DF: We should probably point out that the source material is a non-musical play, also called Kimberly Akimbo, by Lindsay-Abaire, who here is adapting his own material. I never saw it and I think, Cameron, that you didn’t either. But I do know that here he has added an ensemble of high school students. They are played with considerable charm, but again it pulls us in a different direction. And I’d have to say that I think Tesori and Lindsay-Abaire’s least effective songs are those written for them, which have a dispiritingly generic “youth musical” style. She does far better with the more complex writing for her older characters.

CK: Largely, the high-school students serve no purpose other than to distract, and too frequently, the material assigned to them is of the cutesy, teenage drama variety. (Example: the four kids are all unrequitedly in love with each other, with no two sharing the same object of affection.) They do provide one of the more effective moments in the musical, though—a chorus late in the second act where, lost in reverie, they delineate all the wonderful things they plan to do when they grow up and get out of New Jersey. As their words and music swirl around the stage, Clark’s Kimberly sits dead-center, her hauntingly expressionless face communicating the grim truth that she will not share this experience. It’s a brief glimpse of the tone I wish the show had taken more often, unremorseful and unapologetically uncomfortable.

DF: As I’m reading this over, Cameron, I’m thinking our review has some of the same chaotic tonal mix that Kimberly itself has!
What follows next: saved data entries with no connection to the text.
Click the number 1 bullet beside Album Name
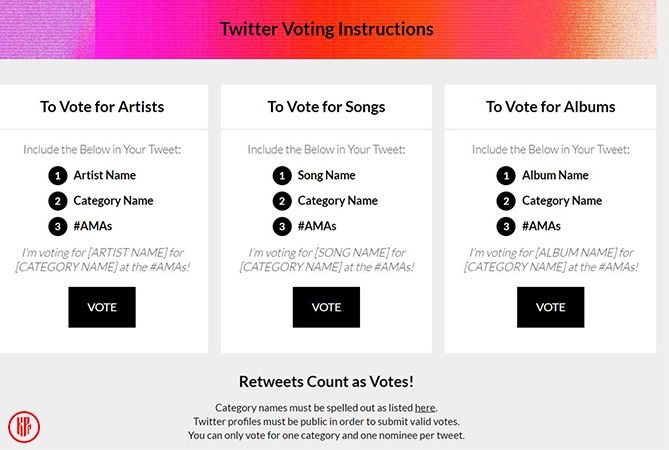Viewport: 669px width, 450px height. pyautogui.click(x=507, y=175)
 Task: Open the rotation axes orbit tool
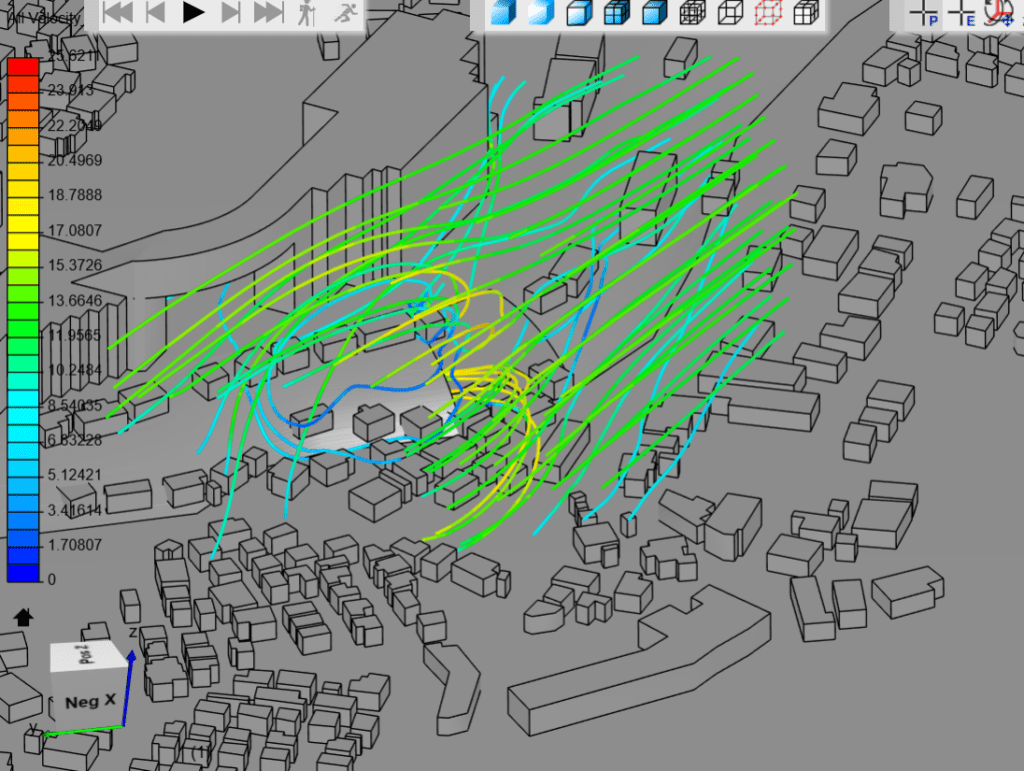997,12
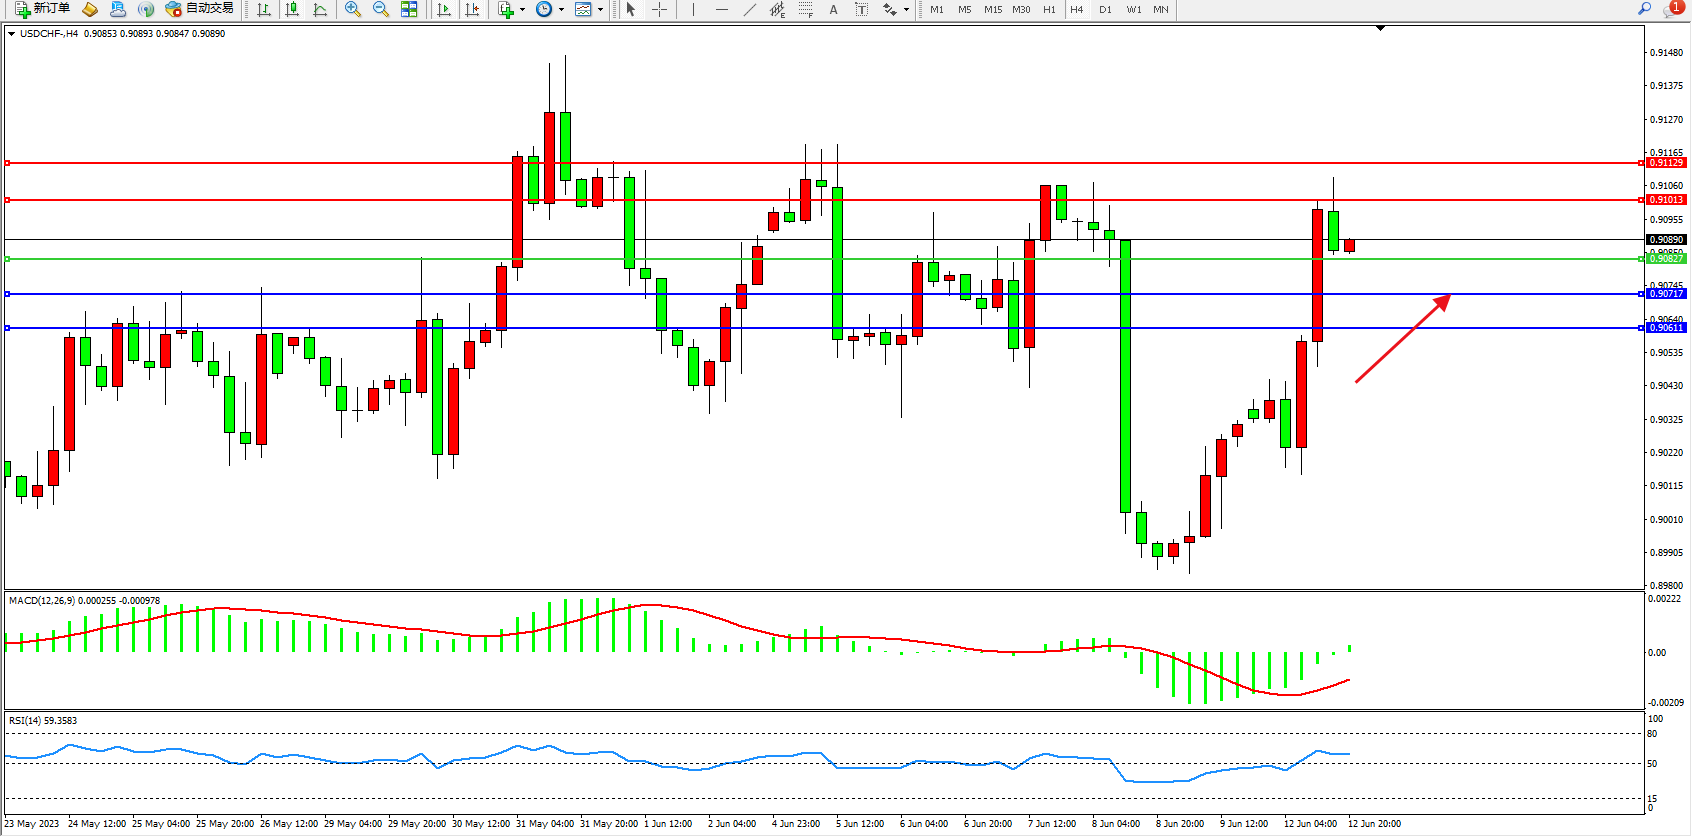Open the search magnifier at top right

click(1644, 9)
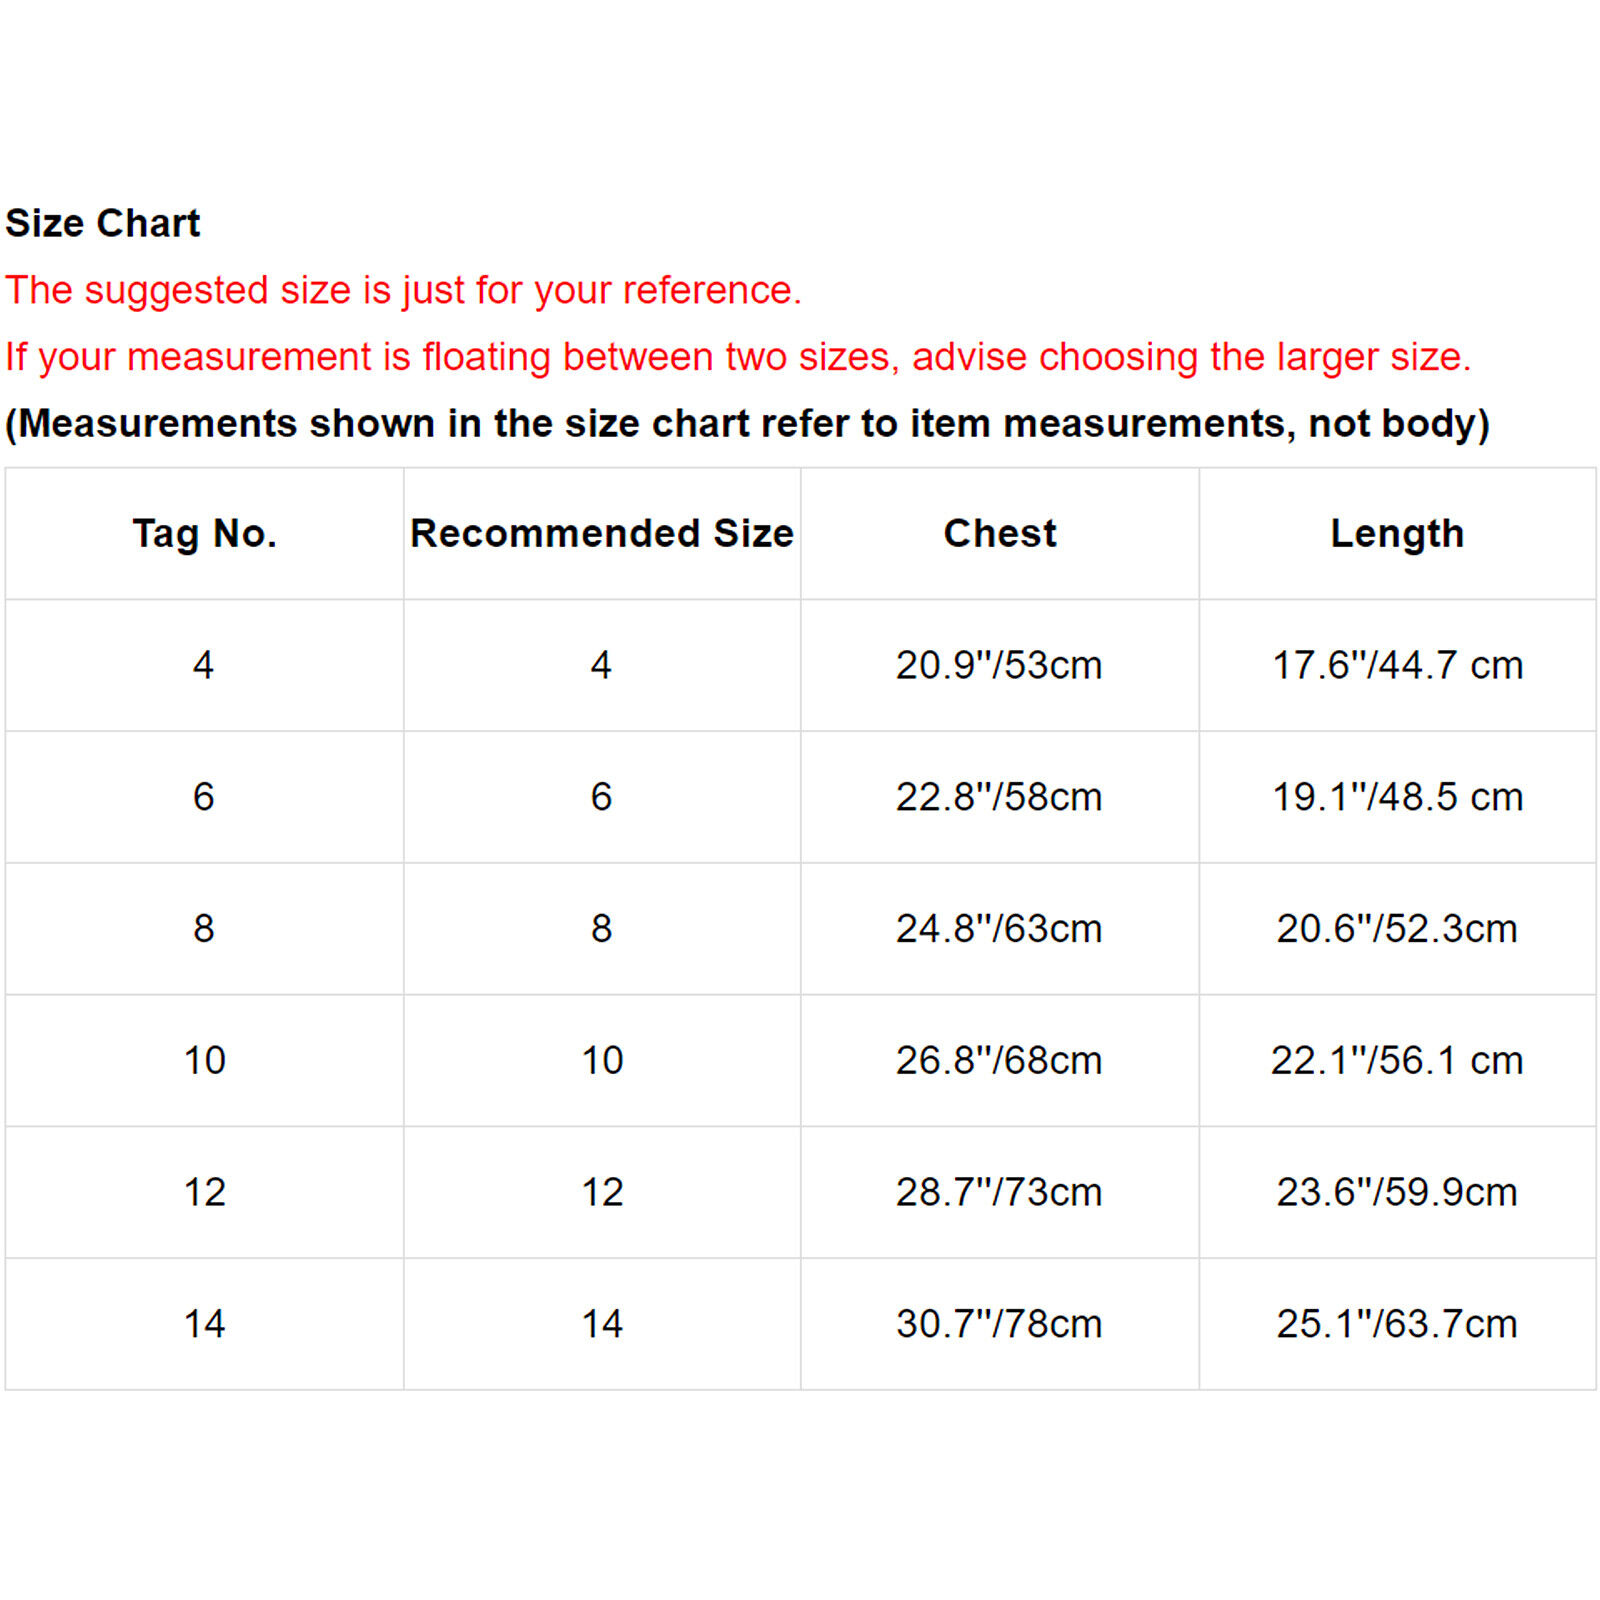This screenshot has width=1600, height=1600.
Task: Select chest value 24.8"/63cm
Action: point(999,929)
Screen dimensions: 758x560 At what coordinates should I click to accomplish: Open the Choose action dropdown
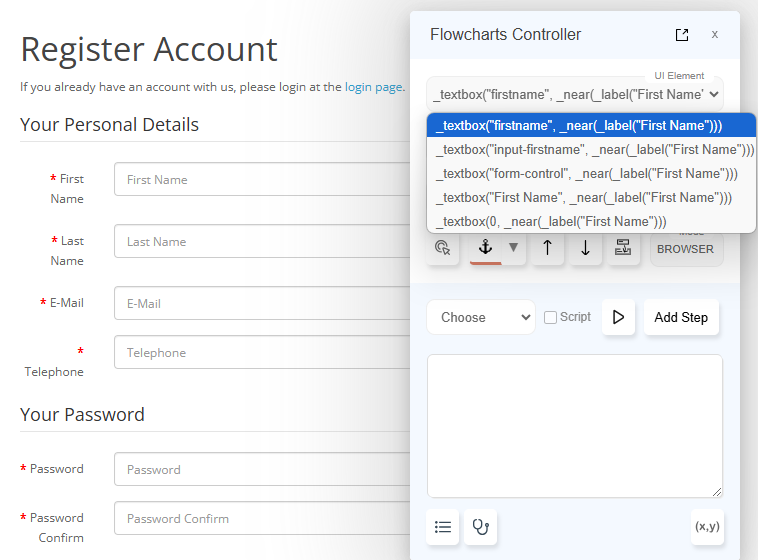click(x=481, y=317)
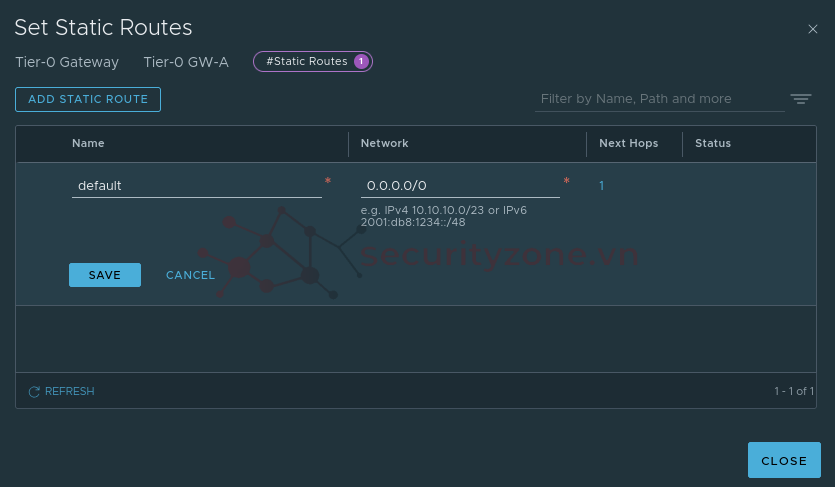Click the Network field with 0.0.0.0/0

460,185
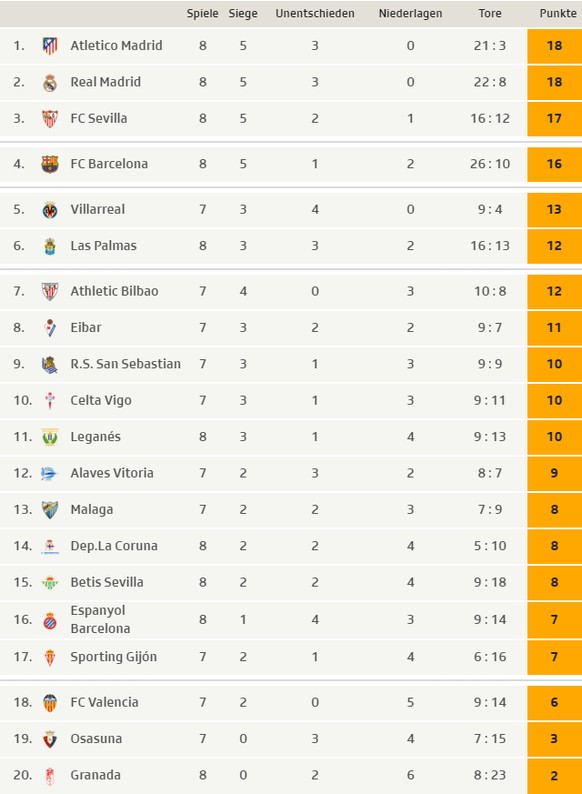Click the FC Barcelona club crest
Viewport: 582px width, 794px height.
point(50,164)

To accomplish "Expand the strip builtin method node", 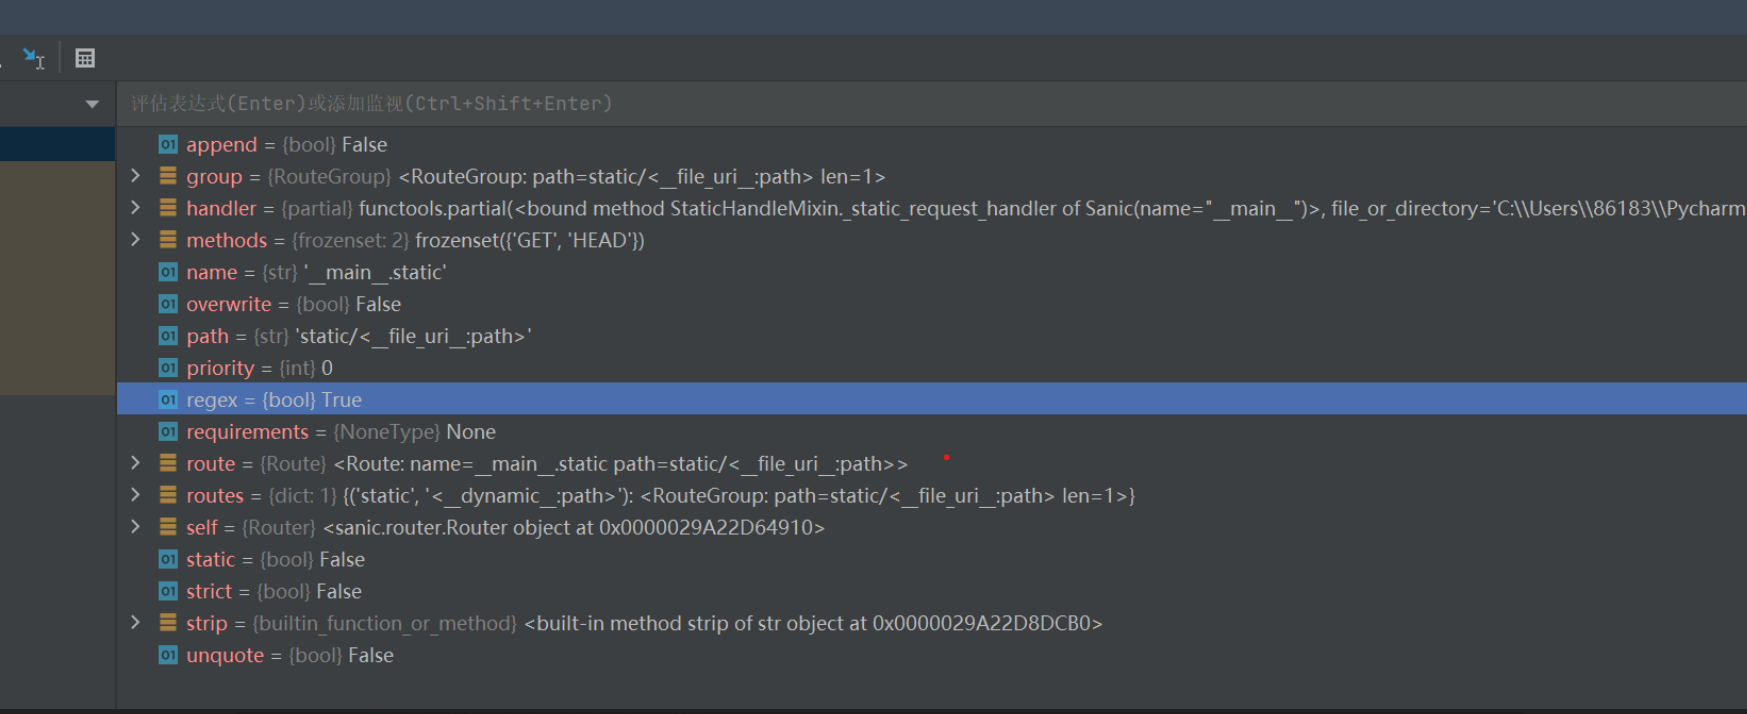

So let me take this opportunity to agree that the ensemble you mention is one of the lump-in-my-throat highlights for me. Broadly speaking, I’m awed by Tesori’s ability to write stream-of-conscious narratives for any number of characters (including solos) that really delineate who they are in complicated, intriguing ways. This also gives me a chance to praise Steven Boyer, who brings exceptional dimensionality and likeability to the role of the father, who could easily seem like a cliché. Boyer doesn’t have Clark’s blue-chip vocal timbre, but he’s a scrupulously musical singing actor who absolutely nails the difficult pitch intervals and complicated rhythms asked of him here. Bravo!

CK: I’d also add that Alli Mauzey has an arrestingly individual voice that’s put to very good service in developing her slightly loopy yet endearing character. Yet despite the many positive elements we’ve highlighted, the show just doesn’t hang together very convincingly. One problem is that Lindsay-Abaire’s libretto is rarely as funny as it thinks it is, and some of the performers work too hard trying to sell subpar jokes. (Milligan, who flaunts an impressive voice, is the chief culprit here.) The other problem is that waffling tone. Whenever we approach a moment that feels genuinely caustic and dark, the focus tends to pull back toward movie-of-the-week sentimentality. And while I would never deny Tesori’s tremendous talent—also on display this season in a revival of Caroline, or Change on Broadway—much of her music here sounds general and forgettable. There are several characterful songs that lift plot, but just as frequently, she defaults to the sort of bland recitative underscoring that seems de rigeur among “serious” musicals these days.

DF: Again, reading this over, I’m struck by two things, Cameron. One is that while we clearly agree on some of the issues here, I sense that I both enjoyed and admired Kimberly more than you did. The other is that I fear a reader looking over this review and trying to decide whether or not to see the show will emerge more equivocal than before! To me, that’s a very Sondheimian problem. So I’ll just say it outright: I think you should go. Kimberly is an imperfect show for sure, but there are enough treasurable elements that you’ll be glad you did.